As discus thrower, Olga Connolly (nee Fitkotova), related in her autobiography, “The Rings of Destiny”, Emil Zátopek was the most sought-after star in the 1956 Games in Melbourne, where Connolly won gold. “Not only every athlete wanted to shake his hand, but every coach wanted to learn from Zátopek, every reporter wanted to interview him and every photographer wanted an ‘unusual’ or ‘intimate’ picture. At first the crowds of invaders searched for him in the dining room, later they sought his living quarters. Soon he found people walking freely in and out; eventually he developed the reflex of leaping into a broom closet each time he heard unfamiliar steps in the corridor. Zátopek complained that perhaps no other machinery was more effective in destroying the chances of a champion than excessive publicity.”

The Connolly's and the Zatopek's
The Connolly’s and the Zatopek’s

As it turns out, Zátopek did not medal at the Melbourne Games.

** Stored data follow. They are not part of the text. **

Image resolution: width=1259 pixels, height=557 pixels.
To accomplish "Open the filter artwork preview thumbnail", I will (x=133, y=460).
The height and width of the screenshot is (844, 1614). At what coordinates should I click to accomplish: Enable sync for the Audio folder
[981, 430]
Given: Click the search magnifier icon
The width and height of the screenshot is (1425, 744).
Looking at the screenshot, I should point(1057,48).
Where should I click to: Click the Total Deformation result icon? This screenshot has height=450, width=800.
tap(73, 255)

While the media wanted to know the secrets to Zátopek’s success, he revealed them to his friend, Connolly. “Before we settled to dinner, Emil ceremoniously unwrapped two bottles of Pilsner Urquell, the best Czechoslovakian beer, and divided the contents among my glass, his and Dana’s (his wife).”

“‘Emil, this is quite a celebration,’ I said. ‘You can’t have much beer left.’ I knew how jealously he protected the small case of beer he carried all the way from Prague. He sighed, ‘Well, it goes fast. Everybody is after me for a glassful, so I’ll soon have to manage without the ‘elixir.’ Zátopek was accustomed to drinking a glass of beer a day and claimed it helped to replenish body fluids lost in his daily twenty miles of running.”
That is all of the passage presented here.